Three Meatless Tacos Worth Your Time


A new taco stand called Taco Gringos opened near me recently, catering to a late-night clientele on the way from one drinking establishment to the next. The stand offers three fillings on any given night, each wrapped in a warm corn tortilla. You might find chicken with tomatillo-spiked chile verde, or barbacoa-style beef. Tacos are $2 and Mexican soda is $1.

I stopped in at Taco Gringos during its first week of business and liked everything about the place except for the textured vegetable protein (TVP) in the vegetarian taco. There are a lot of vegetarians in my neighborhood, so the stand certainly needs a meatless taco. Sure, textured vegetable protein is cheap (it’s a byproduct of soybean oil production) and the reconstituted soy flakes are filling. The texture is even reminiscent of ground beef, which is why it’s often used for vegetarian sloppy joes and other meat substitutes. Yes, TVP would make a perfect taco if it didn’t taste like reconstituted soy flakes.

I’m a concerned citizen and nosy neighbor, so I started thinking about TVP-free vegetarian tacos that would satisfy a guy like me, someone whose favorite kind of taco is al pastor (spicy pork bits, sometimes with pineapple). Basically, I made myself an unpaid and uninvited menu consultant.

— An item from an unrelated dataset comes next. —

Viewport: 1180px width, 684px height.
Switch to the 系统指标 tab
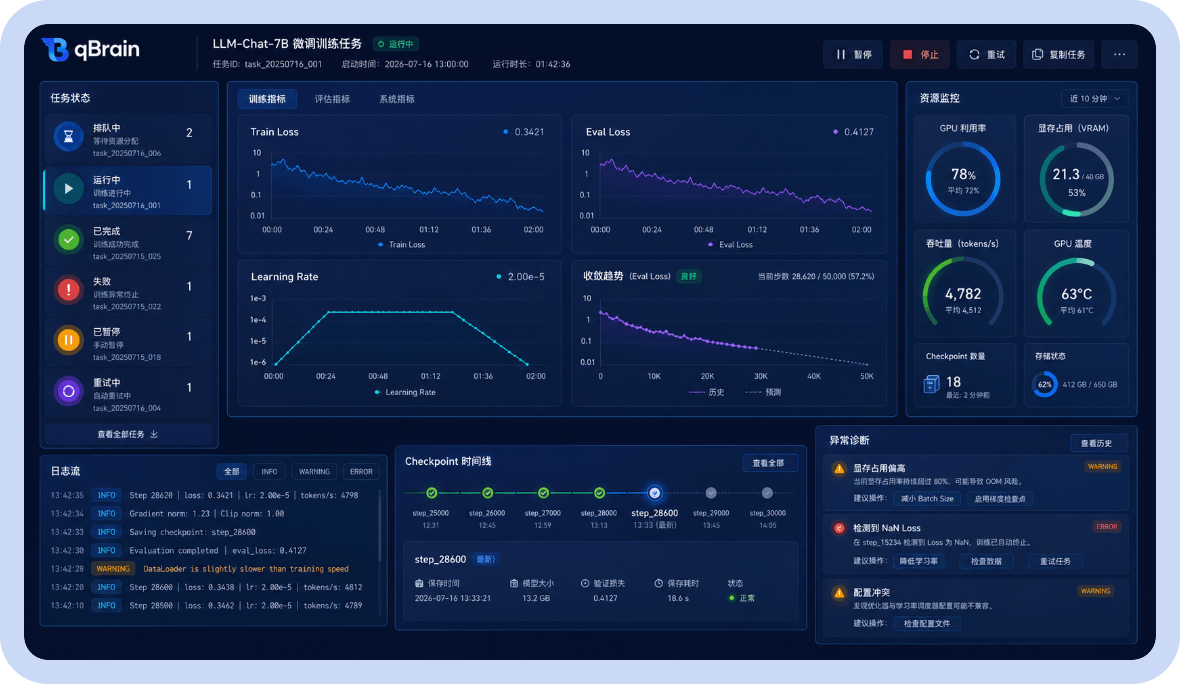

First, I thought about beans. A corn tortilla with refried beans sounded leaden and dull. So I browned chopped white onion and jalapeños in olive oil and added a can of Goya black beans and a little water. I let it simmer for about half an hour while I made everything else, then finished it with a big squeeze of lime juice. This was not only a completely satisfying taco, it was also vegan—at least until I put sour cream on it.

Next, I tried one with mushrooms. Sauté some criminis and fresh shiitakes in butter. Add minced garlic and chipotle chile powder. Deglaze with a bit of cream and cider vinegar.

Finally, greens. This was the best of all, probably because I stole it from Rick Bayless’s book Mexican Everyday. Brown sliced red onions in olive oil and add shredded Swiss chard, garlic, crushed red chile flakes, and vegetable broth. Cover and cook until the chard is tender, then uncover and evaporate most of the liquid. Top with Mexican queso fresco before serving. The greens end up meltingly soft, with the onions still offering a backbone of crunch.

I made all of these fillings for my family on the same night, and the whole extravaganza took about an hour to put together. A few days later, I went back to Taco Gringos for a veggie taco. This time, it was black beans and TVP, and a staffer topped it off with shredded cabbage tossed in a cilantro vinaigrette—a great topping for any taco, meatless or otherwise. Between bites, I shared my veggie taco ideas.

They were way ahead of me. Taco Gringos did braised collard greens with black-eyed peas for New Year’s Eve. They’ve done black beans sans TVP (“You can only eat so much soy protein,” admitted the staffer on duty). And mushrooms are too expensive for a $2 taco.

Even if you’re an omnivore and already have a neighborhood taco stand or truck, consider throwing a homemade vegetarian taco night. The options are as varied as your local produce department; veggie tacos don’t have that scary orange beef taco runoff; and best of all, you won’t have to resort to textured vegetable protein.